* _Work to complete_
In the listing that follows, determine how many lines include the word "screenshot". Respond with that number alone.

▼

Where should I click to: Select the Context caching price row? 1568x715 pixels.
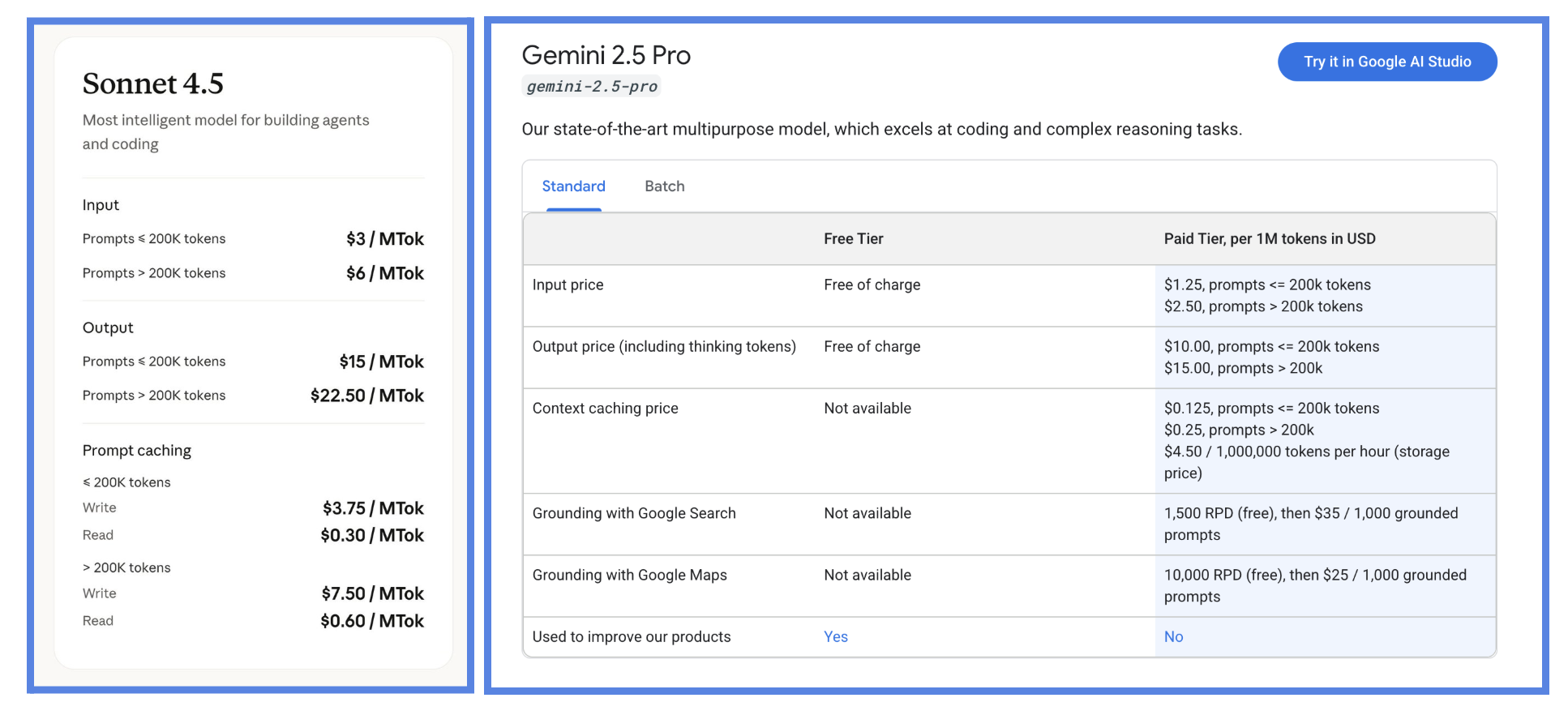pos(606,408)
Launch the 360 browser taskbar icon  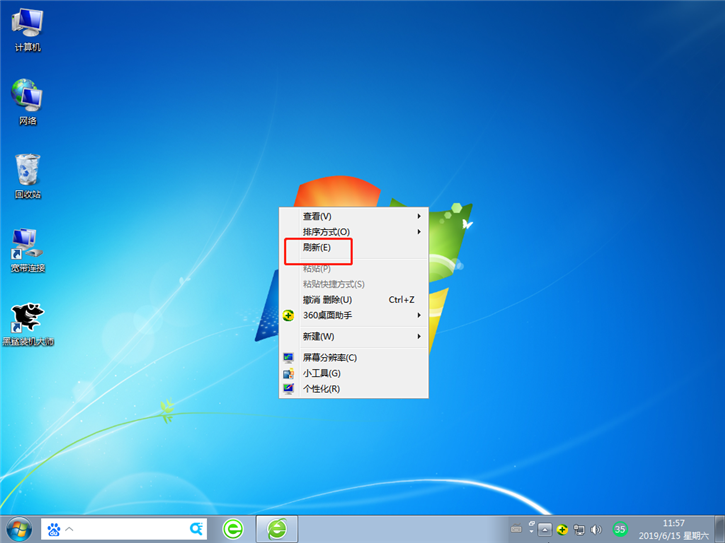pyautogui.click(x=233, y=528)
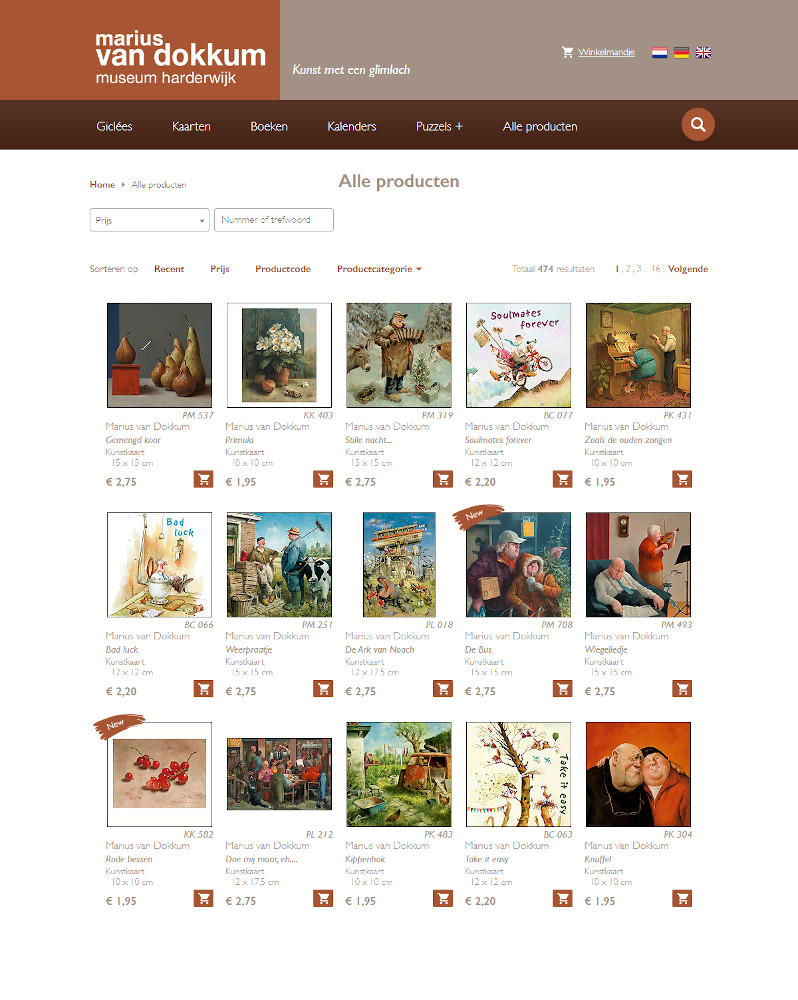
Task: Focus the Nummer of trefwoord field
Action: point(274,220)
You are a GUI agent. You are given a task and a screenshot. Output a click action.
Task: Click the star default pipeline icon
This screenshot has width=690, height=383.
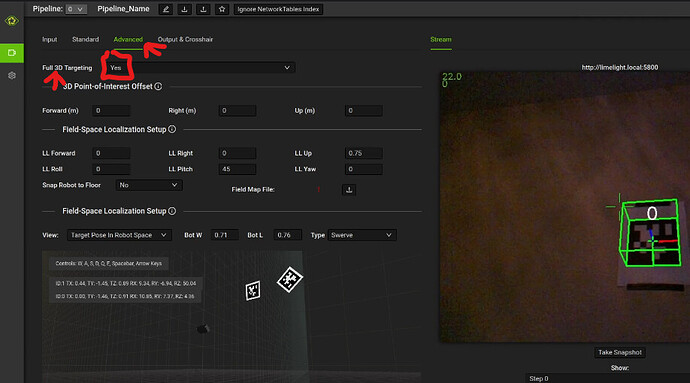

▲

* _Answer to the problem_
2